Mexico’s former defense minister Salvador Cienfuegos used his power in office to protect a faction of the Beltran-Leyva cartel, directing operations against rival gangs and even finding maritime transport to ship drugs, U.S. prosecutors said on Friday.
Cienfuegos, arrested at Los Angeles airport on Thursday, took bribes in return for protection that included warning cartel members about U.S. investigations, according to prosecutors in New York who have charged the 72-year-old with four counts of drug trafficking and money laundering.
“In exchange for bribe payments, he permitted the H-2 Cartel – a cartel that routinely engaged in wholesale violence, including torture and murder – to operate with impunity in Mexico,” prosecutors said in a court filing.
The H-2 Cartel is a name for a remnant of the Beltran-Leyva gang.
Cienfuegos served from 2012 to 2018 in the government of President Enrique Pena Nieto, several of whose aides and party members are now accused of high level corruption. Pena Nieto has denied allegations he took a cartel bribe.
The detention comes less than three weeks before the U.S. presidential election. President Donald Trump, seeking a second term, has made clamping down on drug cartels a priority, though without major progress since he took office in 2017.
The arrest of Cienfuegos – nicknamed El Padrino, or The Godfather, in an August 2019 indictment that was sealed until he was in U.S. custody – marked the first time a former Mexican defense minister has been indicted and detained.

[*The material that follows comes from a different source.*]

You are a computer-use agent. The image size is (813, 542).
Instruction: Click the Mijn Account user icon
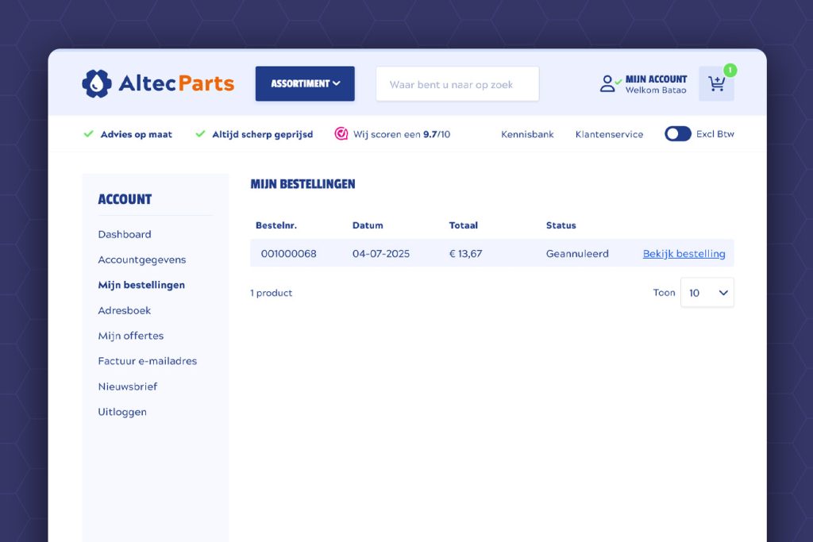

Awarded a Pentagon honor for excellence just two years ago, his criminal activities, if proven, are another sign of flaws in the U.S.-backed war on drug cartels. Mexico has suffered hundreds of thousands of deaths and disappearances in cartel violence this century.
Cienfuegos’ downfall has far reaching implications for Mexico’s anti-cartel strategy, led largely by the armed forces for more than a decade.
Ahead of mid-term elections next year, President Andres Manuel Lopez Obrador will seek to capitalize on the capture of such a high-ranking member of his predecessor’s government.
Lopez Obrador pledged to suspend anyone inside his government implicated in the charges, but needing to avoid instability, he stepped carefully.
“We won’t cover up for anybody,” he said, before voicing support for Cienfuegos’ successor at the head of the army and his counterpart in the navy, noting he had personally vetted them and vouched for their honesty.
Lopez Obrador incorporated the arrest into his narrative that his predecessors presided over a debilitating increase in corruption in Mexico, for years convulsed by horrific levels of drug gang violence.
“If we’re not talking about a narco state, one can certainly talk about a narco government, and without doubt, about a government of mafiosi,” Lopez Obrador said.
“We’re cleaning up, purifying public life.”
There had been no open probe in Mexico of Cienfuegos and his arrest was linked to the case against Genaro Garcia Luna, Mexico’s security minister from 2006-2012, Lopez Obrador said.
Garcia Luna is on trial in New York charged with accepting millions of dollars in bribes from captured kingpin Joaquin “El Chapo” Guzman’s Sinaloa Cartel, which he was meant to fight.